The Conundrum of 2FA meets the Enigma that is PAM
"It's a mystery. Broken into a jigsaw puzzle. Wrapped in a conundrum. Hidden in a Chinese box. A riddle." - The Riddler, The Long Halloween
Yesterday's hack of the AP's Twitter account was big. Not only did the impact it had on the stock market prove Ranjeet's thesis that Twitter is now a SOX (Sarbanes-Oxley) application, it added to the long list of Twitter hacks that have led to repeated calls for Twitter to add two factor authentication (2FA) for their accounts. And the news that came out in the immediate aftermath of the AP hack is that Twitter is working on adding 2FA.
But this creates an interesting issue. Pretty much everyone that added 2FA after the now legen...wait for it...dary Mat Honan hack implemented the same mechanism: add a mobile number to the account, and supplement the normal password based authentication with a verification code that is sent to that mobile device via SMS. Works pretty well for your Google mail, your Facebook account, your iCloud account. But Twitter has an interesting challenge here (which may be why they didn't rush to add it).
This method works pretty well when we're talking about a personal Twitter account. But the accounts that are most likely to be attacked, and therefore in most need of stronger authentication, are the channel accounts - for brands, celebrities and organizations (like the AP). These accounts are usually not operated by an individual, but rather by teams of people. Twitter has no feature to support this, though there are any number of Twitter tools out there that facilitate this by adding a management layer on top. However, whether you're using a tool or just managing this ad-hoc, it all relies on the sharing of login credentials - the Twitter username and password. So what happens when 2FA is added to such accounts? Whose mobile number will be provided to Twitter? As Eve Maler pointed out in an excellent blog post, 2FA effectively kills any password sharing based approach.
It's a far more interesting question to consider when you expand the arena to include enterprise applications. The IAM suite of products includes Privileged Account Management or PAM (aka PUM) products that are specifically designed to tackle the problem of shared accounts, usually highly sensitive (and therefore needing stronger protection) admin accounts. PAM products usually work by taking over the use and management of the shared password, either signing the user in transparently (without revealing the password) or revealing a one-time use password after the user has authenticated themselves using their own unique credentials. There's a very direct impact on these tools if the application they are managing authentication to suddenly changes their authentication model. And with more and more enterprise applications now in the cloud, and adopting this kind of 2FA, one wonders what the future of PAM will look like (welcome to my world).
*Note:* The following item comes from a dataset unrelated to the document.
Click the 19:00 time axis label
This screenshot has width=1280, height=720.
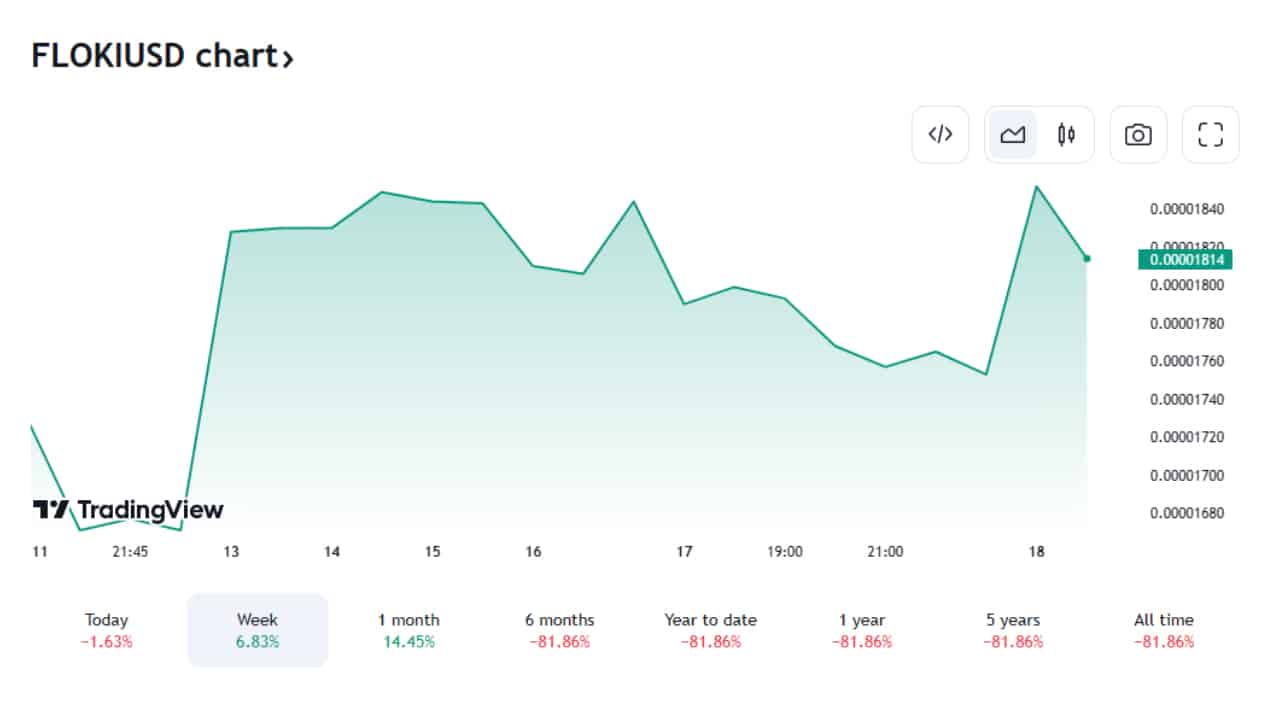tap(785, 551)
Maybe this is why Twitter didn't rush to add 2FA to their accounts, because they realized that doing so would break the usage model of some of their most valued users - channel managers. And if they now roll out fast and cheap 2FA (as Eve put it) in response, then it's likely that the accounts they are doing this for are unlikely to turn it on because of the impact it has on their operational model for using/managing Twitter.
The only real short-term answer for Twitter (and similar applications) is to roll out true delegation of usage rights to multiple identities. The model by which Facebook Pages are managed, where people authenticate using their individual Facebook identities and are granted fine-grained (!) admin rights, comes to mind here. This then ties back to Twitter being a SOX app and the need for IAM systems to treat these applications like any other enterprise application.
The only real long-term answer for all applications is to do real (not fast and cheap) MFA (multi-factor authentication) and eliminating shared accounts by combining a delegated authorization model with claims-based recognition of identities. That, unfortunately, is a much harder problem to solve.